RECORDS PROVIDED
## Begin

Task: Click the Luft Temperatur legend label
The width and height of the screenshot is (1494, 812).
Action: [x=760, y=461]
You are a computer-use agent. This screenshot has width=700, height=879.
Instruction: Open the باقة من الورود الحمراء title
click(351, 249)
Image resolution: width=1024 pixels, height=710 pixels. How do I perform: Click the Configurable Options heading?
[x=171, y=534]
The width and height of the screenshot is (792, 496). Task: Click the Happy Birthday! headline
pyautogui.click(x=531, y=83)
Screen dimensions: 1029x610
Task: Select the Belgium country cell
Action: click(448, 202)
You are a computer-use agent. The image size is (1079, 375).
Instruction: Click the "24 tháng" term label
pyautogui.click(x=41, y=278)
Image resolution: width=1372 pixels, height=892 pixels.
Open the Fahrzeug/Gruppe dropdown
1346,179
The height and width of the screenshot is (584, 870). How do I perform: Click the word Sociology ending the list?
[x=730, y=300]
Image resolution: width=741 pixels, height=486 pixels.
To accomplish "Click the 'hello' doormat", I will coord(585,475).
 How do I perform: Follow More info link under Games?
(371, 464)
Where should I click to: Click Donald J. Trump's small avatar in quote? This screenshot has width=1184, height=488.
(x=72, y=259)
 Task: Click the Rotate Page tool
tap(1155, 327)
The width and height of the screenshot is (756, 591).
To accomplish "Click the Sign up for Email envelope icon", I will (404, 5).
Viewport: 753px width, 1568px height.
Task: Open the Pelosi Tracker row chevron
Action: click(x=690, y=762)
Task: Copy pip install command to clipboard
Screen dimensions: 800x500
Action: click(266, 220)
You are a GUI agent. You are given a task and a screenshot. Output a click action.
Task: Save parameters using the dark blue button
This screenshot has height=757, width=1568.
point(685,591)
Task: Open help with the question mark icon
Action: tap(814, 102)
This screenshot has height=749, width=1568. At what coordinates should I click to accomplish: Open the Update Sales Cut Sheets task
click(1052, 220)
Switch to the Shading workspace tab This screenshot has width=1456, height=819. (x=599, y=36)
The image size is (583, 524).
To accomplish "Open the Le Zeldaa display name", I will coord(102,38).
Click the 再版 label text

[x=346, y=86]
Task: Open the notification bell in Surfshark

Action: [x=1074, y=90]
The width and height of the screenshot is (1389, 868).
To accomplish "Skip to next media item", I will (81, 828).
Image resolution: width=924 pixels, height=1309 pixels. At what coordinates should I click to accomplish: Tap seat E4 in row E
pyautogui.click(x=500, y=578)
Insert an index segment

## End

REQUEST
Could you write out the records again, starting at the line that contains "Click the 再版 label text" and ending at the last of the records, swapping "notification bell" for "alert bell" and leaving everything else the same?

COMPLETE RESPONSE
Click the 再版 label text

[x=346, y=86]
Task: Open the alert bell in Surfshark

Action: [x=1074, y=90]
The width and height of the screenshot is (1389, 868).
To accomplish "Skip to next media item", I will (81, 828).
Image resolution: width=924 pixels, height=1309 pixels. At what coordinates should I click to accomplish: Tap seat E4 in row E
pyautogui.click(x=500, y=578)
Insert an index segment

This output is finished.